" Susan se aproximou da orelha dele, sussurrando:
_ Se me ama, então me ame. Me faça quebrar a promessa.
Por um bom tempo, um tempo em que o coração de Susan ficou sem bater, não houve resposta de Roland, mas ela se permitiu ter esperanças. Então ele balançou negativamente a cabeça... só uma vez, mas com firmeza.
_ Susan, não posso.
_ Sua honra é assim tão maior que o amor que diz sentir por mim? Ié? Então vamos ficar por aqui.
(...)
_Tudo está errado.
Lentamente, com os olhos arregalados e ar sério, ele começou a beijar seu rosto.
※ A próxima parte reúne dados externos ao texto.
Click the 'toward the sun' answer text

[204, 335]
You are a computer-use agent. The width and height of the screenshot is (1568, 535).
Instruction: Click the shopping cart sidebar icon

E depois de vários beijos em ambas as faces, percebeu que estava secando suas lágrimas. Então pegou-a pelos ombros e manteve-a um pouco afastada para poder olhá-la de frente.
_ Diga aquilo de novo e eu vou fazer, Susan. Não sei se é uma promessa, um aviso ou ambas as coisas ao mesmo tempo, mas... diga aquilo de novo e vou fazer.
Não foi preciso perguntar a Roland o que ele pretendia dizer. Susan teve a impressão de que o solo se movia e, mais tarde, acharia que, pela primeira e única vez em sua vida, havia realmente sentido o ka, um vento que não vinha dos céus mas da terra. Chegou a mim, afinal, ela pensou. Meu ka, para o bem ou para o mal.
_ Roland!
_ Sim, Susan.
Ela deixou a mão cair sob a fivela do cinto de Roland e agarrou o que havia lá, os olhos fixos nos dele.
_ Se me ama, então me ame.
_ Ié senhora. Vou amá-la.
Ele desabotoou a camisa, feita numa parte do Mundo Médio que ela nunca vira, e pegou-a nos braços."
Ka, Roland e minha paixonite pelo passado de um personagem encantador.